Tahakkümü reddettiler. Kimlik politikalarına alet olmadılar.
…..
Bir iktidarın, avukatları, baroları açıkça karşısına alması, stratejik bir yanlıştır.
Siyasal iktidar, şimdi bu yanlışı yapıyor. En zor koşullardan alnının akıyla çıkmış avukatları sınamaya kalkışıyor!
Hiçbir güç, avukatları yanlışa itiraz etmekten, hukuku savunmaktan, kamunun sözcüsü olmaktan alıkoyamaz, ürkütemez, “evet efendim” dedirtemez.
Çünkü ürken, korkan avukat karakterini yitirir.
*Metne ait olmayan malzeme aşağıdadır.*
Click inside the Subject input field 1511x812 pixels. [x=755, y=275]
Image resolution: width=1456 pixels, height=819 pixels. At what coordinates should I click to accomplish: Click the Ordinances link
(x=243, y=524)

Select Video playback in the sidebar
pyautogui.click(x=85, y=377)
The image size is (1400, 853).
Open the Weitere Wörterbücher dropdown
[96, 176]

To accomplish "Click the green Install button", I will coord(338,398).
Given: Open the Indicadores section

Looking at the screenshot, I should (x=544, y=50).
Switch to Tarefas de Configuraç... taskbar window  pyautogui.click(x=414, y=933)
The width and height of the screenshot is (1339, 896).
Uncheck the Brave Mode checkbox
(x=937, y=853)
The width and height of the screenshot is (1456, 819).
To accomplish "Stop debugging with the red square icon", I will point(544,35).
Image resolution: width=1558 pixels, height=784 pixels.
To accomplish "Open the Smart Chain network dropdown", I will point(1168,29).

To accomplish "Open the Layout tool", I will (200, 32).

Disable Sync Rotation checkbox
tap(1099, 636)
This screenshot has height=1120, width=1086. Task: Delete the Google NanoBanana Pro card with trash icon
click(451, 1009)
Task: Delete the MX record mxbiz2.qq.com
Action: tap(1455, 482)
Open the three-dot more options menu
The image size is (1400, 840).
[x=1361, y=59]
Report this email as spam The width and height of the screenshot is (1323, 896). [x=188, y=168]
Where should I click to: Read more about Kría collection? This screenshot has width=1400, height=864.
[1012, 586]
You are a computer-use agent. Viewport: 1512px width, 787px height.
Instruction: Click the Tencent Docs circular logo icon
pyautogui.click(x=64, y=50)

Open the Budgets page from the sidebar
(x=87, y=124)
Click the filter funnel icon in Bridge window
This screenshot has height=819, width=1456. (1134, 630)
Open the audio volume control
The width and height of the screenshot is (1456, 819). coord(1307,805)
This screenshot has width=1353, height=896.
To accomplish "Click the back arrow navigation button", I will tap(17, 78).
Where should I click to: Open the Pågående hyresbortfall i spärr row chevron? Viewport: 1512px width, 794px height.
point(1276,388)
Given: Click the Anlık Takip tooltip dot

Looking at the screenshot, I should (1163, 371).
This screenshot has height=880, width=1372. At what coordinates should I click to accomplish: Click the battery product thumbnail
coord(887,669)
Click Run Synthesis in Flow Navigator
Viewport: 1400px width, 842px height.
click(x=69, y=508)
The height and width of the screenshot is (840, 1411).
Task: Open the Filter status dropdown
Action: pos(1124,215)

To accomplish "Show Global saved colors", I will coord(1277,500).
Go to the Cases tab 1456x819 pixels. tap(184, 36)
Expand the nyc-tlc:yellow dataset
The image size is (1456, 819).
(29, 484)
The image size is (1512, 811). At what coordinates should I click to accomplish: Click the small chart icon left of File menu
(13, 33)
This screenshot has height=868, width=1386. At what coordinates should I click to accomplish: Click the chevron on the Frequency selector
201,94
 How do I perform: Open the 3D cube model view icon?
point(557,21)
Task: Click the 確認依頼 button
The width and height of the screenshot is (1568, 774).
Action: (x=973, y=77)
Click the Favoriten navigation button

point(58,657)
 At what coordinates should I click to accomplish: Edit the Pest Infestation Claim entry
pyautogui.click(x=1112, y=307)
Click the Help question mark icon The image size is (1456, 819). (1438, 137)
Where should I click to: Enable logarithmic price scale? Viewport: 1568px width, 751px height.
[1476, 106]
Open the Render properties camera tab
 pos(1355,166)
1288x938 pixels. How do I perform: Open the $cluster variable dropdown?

Artık ona, avukat denemez.
Hukuk sisteminin politik itici gücü avukatlar ve onların örgütü olan barolardır.
Barolar, hukukun taşeron örgütleri değildir.
Avukatlar ve barolar, hukuk sistemi diye dayatılan şimdiki sosyal anafor ortamını meşrulaştırıcı bir rol üstlenmeyecektir.
Tarihte ve günümüzde avukatlarla ters düşen iktidarlar uzun ömürlü olmamıştır.
Hayatın yaratıcı diyalektiği avukatları haklı çıkartacaktır.